Heide I features an exhibition called “The Sometimes Chaotic World of Mike Brown”.  You can see a slideshow of his work here . The first image shows him painting the dining room at Heide I.  His work referenced pop lyrics, pornography, psychedelics, tribal art, Dadaism and garbage and he was the only Australian artist to be successfully convicted of obscenity.

In 1963 the Reed commissioned architect David McGlashan to build Heide II, a grey concrete structure with huge north-facing windows, a cantilevered staircase and mezzanine and a snug conversation space with open fire.  It was designed to be a ‘gallery to be lived in’  and small pictures in each room show the ways that it was used domestically while the Reeds lived there. There’s a display ‘Collage’ in Heide II.  The Reeds lived there until 1980 when  they sold Heide to the Victorian Government, and shifted back into Heide I.  They hadn’t been living back in Heide I before they died in December 1981 just ten days apart.


Looking out from Heide II

Heide III is a purpose-built gallery built of black titanium zinc and completed in 2006.  It is a striking building, but because it was designed as a gallery, it doesn’t have the same connotations of living-as-art that the other two buildings have.


Heide III

Until July 21, Heide III features an exhibition ‘Big Game Hunting’ by Fiona Hall.  Like the Mike Brown exhibition in Heide I, it is a very political exhibition with repeated themes of the threats of war-mongering and abuse of the environment.
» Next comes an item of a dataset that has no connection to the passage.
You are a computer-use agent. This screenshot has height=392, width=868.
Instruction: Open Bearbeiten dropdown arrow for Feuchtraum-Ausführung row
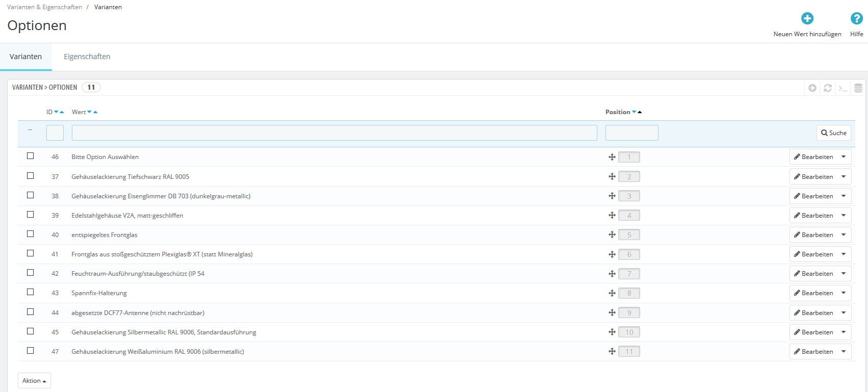pyautogui.click(x=844, y=274)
The gardens of Heide are beautiful. Sunday Reed’s kitchen garden has been rehabilitated and now supplies Cafe Vue.  Her Heart Garden is now visible.

Kitchen garden adjacent to Heide I

Kitchen garden adjacent to Heide I

Entry to the Heide Galleries (I, II and III) costs $14.00 for all three.  The gardens and sculpture park are free.
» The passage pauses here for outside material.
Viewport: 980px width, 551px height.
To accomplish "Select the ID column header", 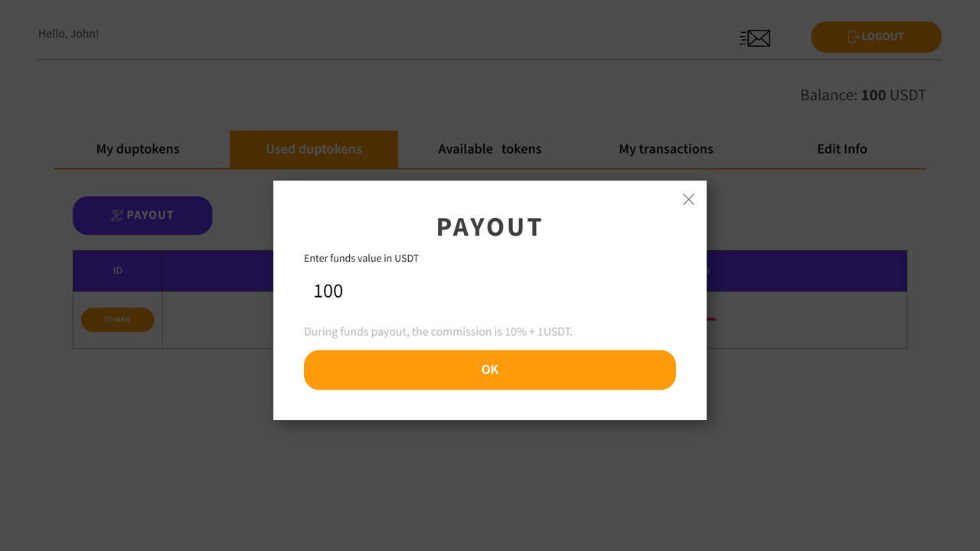I will pos(117,270).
[And of course, since you’re in the neighbourhood, you could visit the Heidelberg Historical Society Museum on a Sunday afternoon between 2.00 and 5.00 pm to see the Walter Burley Griffin and Marion Mahony Griffin exhibition ‘Against the Forces’.  Cost $5.00.  I’ll write more about it soon]
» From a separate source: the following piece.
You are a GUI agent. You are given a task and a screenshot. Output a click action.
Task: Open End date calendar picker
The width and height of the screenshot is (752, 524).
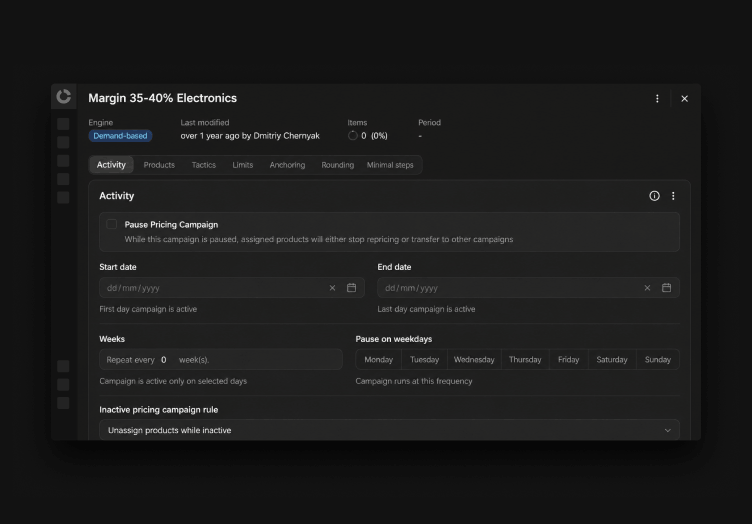click(x=666, y=288)

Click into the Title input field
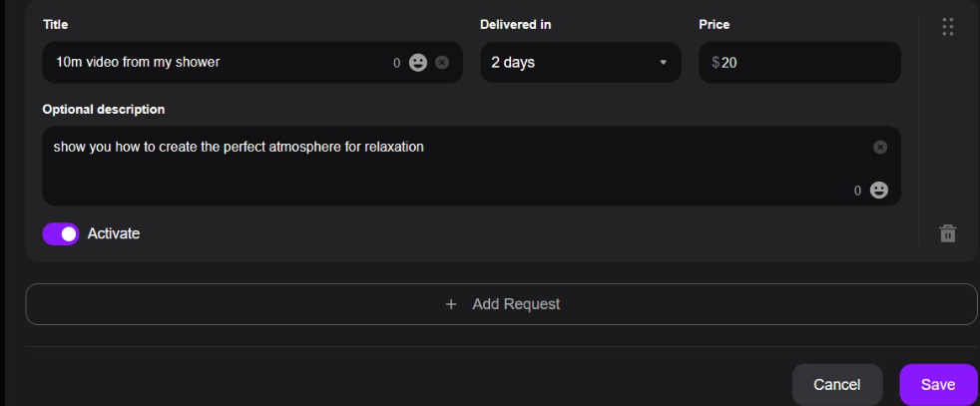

7 responses to “Heide Gallery in Autumn

  1. Another historical exhibition to tempt me! Will it still be on in the July school holidays?

    • residentjudge

      Yes- all of them. The Fiona Hall exhibition closes on 21 July, Collage closes on 20th October and Mike Brown on 13 October. Heidelberg Historical Society’s Griffin exhibition is on until 8th December.

      • Excellent. I’ll put it in my calendar for the 2nd week of July after I have completed all my obligatory commitments (dentist, parents, school stuff etc) in Week 1:) I’m especially keen to see the Griffin one, have you read the Grand Obsessions bio by Alasdair McGregor? I was fascinated by this couple and what might have been, see http://wp.me/phTIP-31N

  2. The house was closed the last time we were there. I would have liked to see where they lived and loved and worked. Our neighbour, in the 1980s, Tucker’s sister, had some art work and correspondence of his and of course was a font of knowledge on the family history and scandal. I was young. I wish I had listened more and taken more notice.

    • residentjudge

      Yes, Heide I seems to have been closed several times. Sometimes I, too, feel like kicking my younger self when I realize that I have let opportunities go by to ask questions that have become important later on in life.

  3. artandarchitecturemainly

    I loved the role Heide played in Australian art, particularly between the wars. Albert Tucker, who you noted, was spotted by Sunday and John Reed, and Sidney Nolan, Arthur Boyd and Joy Hester were all there too. In particular I think the European emigrants found some comfort and friendship, especially Danila Vassilief and Yosl Bergner. And perhaps Noel Counihan as well. What a party!

    thanks for the link

    • residentjudge

      Thank you for the link- your Yosl Bergner posting on your blog is fantastic, and certainly adds to the way we look at Tucker and Nolan. The ‘Aboriginals in Fitzroy’ painting is particularly confronting on many levels.